Ah, the wonderful BMW 7 Series automobiles; not only the ultimate driving machines, but also the smartest cars on the road. The 7 Series comes with revolutionary iDrive. While some believe that the i stands for intelligent, others insist it stands for irkonomics—the application of technology to confuse and annoy users. Car and Driver magazine was so impressed with how smart this car is that they praised it for its “funky controls that must be explained to valets and anyone else entrusted with moving the car.” The Car and Driver technical editor was awed by the near-human intuition programmed into it: “This car,” he said, “is always making assumptions about what you want or how you should drive. It would be better if some of those assumptions were right.” The New York Times further explained the power of irkonomics. “[After] 45 minutes … going over the car’s features … I still did not know enough to operate the radio myself.”

iDrive is managed by a single joystick-like control where you’d expect the gear shift lever to be. By moving it in one of 8 directions and then rotating its knob, you can press its top to make your selection from 700 functions and menus that display on a small screen. This is such a technological tour de force that the New York Times suggested, “the steering wheel seems like an afterthought.” Oh yes, while you’re browsing those 700 menus, you have to drive.

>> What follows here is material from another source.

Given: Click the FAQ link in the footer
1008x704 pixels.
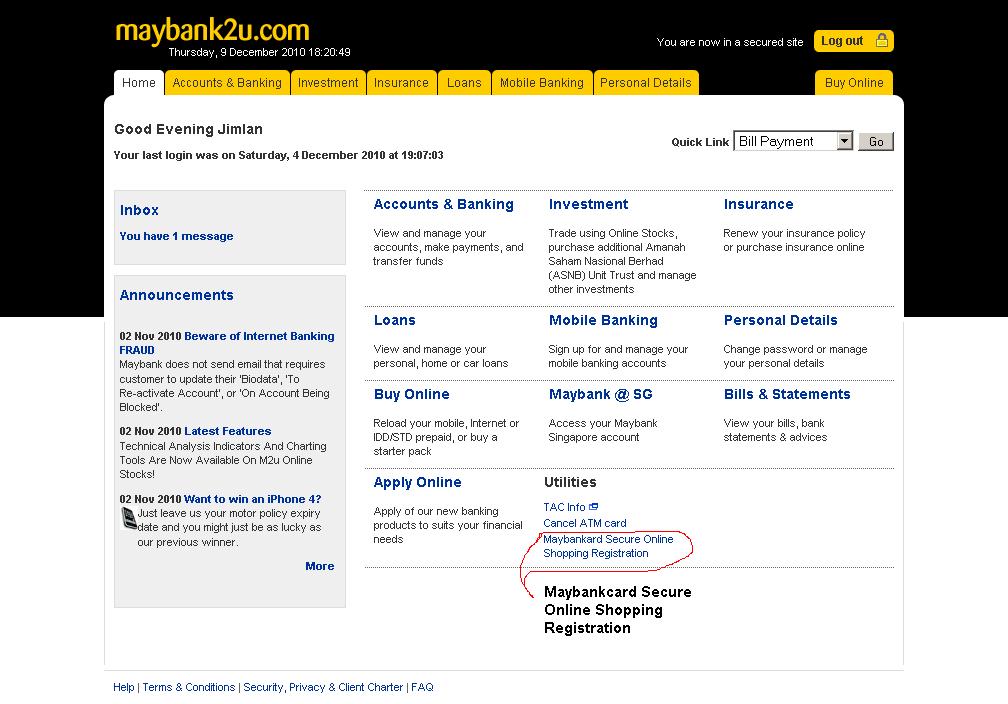Looking at the screenshot, I should [x=422, y=687].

We are pouring zillions of dollars into our smart classrooms to apply the same irkonomic principles used so effectively in BMW’s iDrive—perhaps we should call it iLearn—with similar results. The overwhelming majority of learning d'es not take place in classrooms. It takes place in dorms, at home, in study groups, in the library, on walks in the park, in the shower, in labs, in conversations, in interactions with online content, and always in the heads of the people learning.

For example, people do not learn to read in classrooms. They get introduced to the subject by teachers. They are shown pictures of the alphabet, appropriate books to read, CDs on pronunciation, and so forth. Then they read everything they can. Their parents, peers, and relatives read to them and with them. Their support groups show them in dozens of ways the importance of reading. They might easily read 10 hours for every hour spent in the classroom. If students confined their learning to just their time in the classroom, their reading comprehension would be abysmal. That’s just what happens to children who do no learning outside their classrooms.

If 90 percent of learning is done outside the classroom then no more than perhaps 20 percent of the money we spend on improving learning should be directed to our classrooms. In a classroom setting, the most critical things are the students and the teachers. Money spent on improving either of those will have a bigger impact than anything we do to create an iDrive-like environment within the physical confines of a building. Schools need more motivated, creative students with a solid grounding in the prerequisites for a course and the knowledge of how to find and use information. That will enhance learning in a classroom more than 700 multimedia gadgets accessible via controls, the mastery of which would gain one instant admission to Mensa. Classrooms need enthusiastic, well-prepared teachers who love teaching as much as the subject they teach and understand and use good pedagogy. They will be able to make learning such an enjoyable imperative to students that their students will use their laptops in class to work on extra credit simulations rather than sending instant messages to potential mates. Great faculty, even in the dumbest of classrooms, will initiate much more effective learning than mediocre faculty in the most advantageous environment.

A smart classroom is just a set of tools for students and teachers. Better tools, however, don’t always help. For example, Photoshop may be at the pinnacle of image editing software, but most of us will make a far better drawing with pencil and paper in less time than it would take us to figure out “superior Adobe technologies such as cross-product color management tools, Smart Object technology, and transparency.” Even mastering Photoshop will not make most of us artists nor will smart classrooms make most teachers into paragons of pedagogy.

Without appropriate training, even the most wonderful tools are usually useless. Often, misuse of tools is harmful, or in the case of a driver going 60 miles per hour while absorbed in iDrive menu hierarchies, potentially fatal. We may not kill any students or faculty with irkonomic, smart classrooms, but those classrooms may actually inhibit learning. The tools a smart classroom needs are those that can be used with almost no training. That reduces smart classrooms to classrooms with projection and network connectivity. That turns out to be a good thing since such classrooms are affordable and the equipment may actually get used.

Car and Driver says that the BMW 760Li is “less endearing to operate than to sit in.” For an ultimate driving machine with a price of $116,450, that is a tragedy. For that price you could build a smart classroom that would be less endearing to learn in than to sit in or instead you could invest your money in smart learners and smart teachers. It wouldn’t be as snazzy as iDrive or iLearn, but humans, not classrooms, are the ultimate learning machines.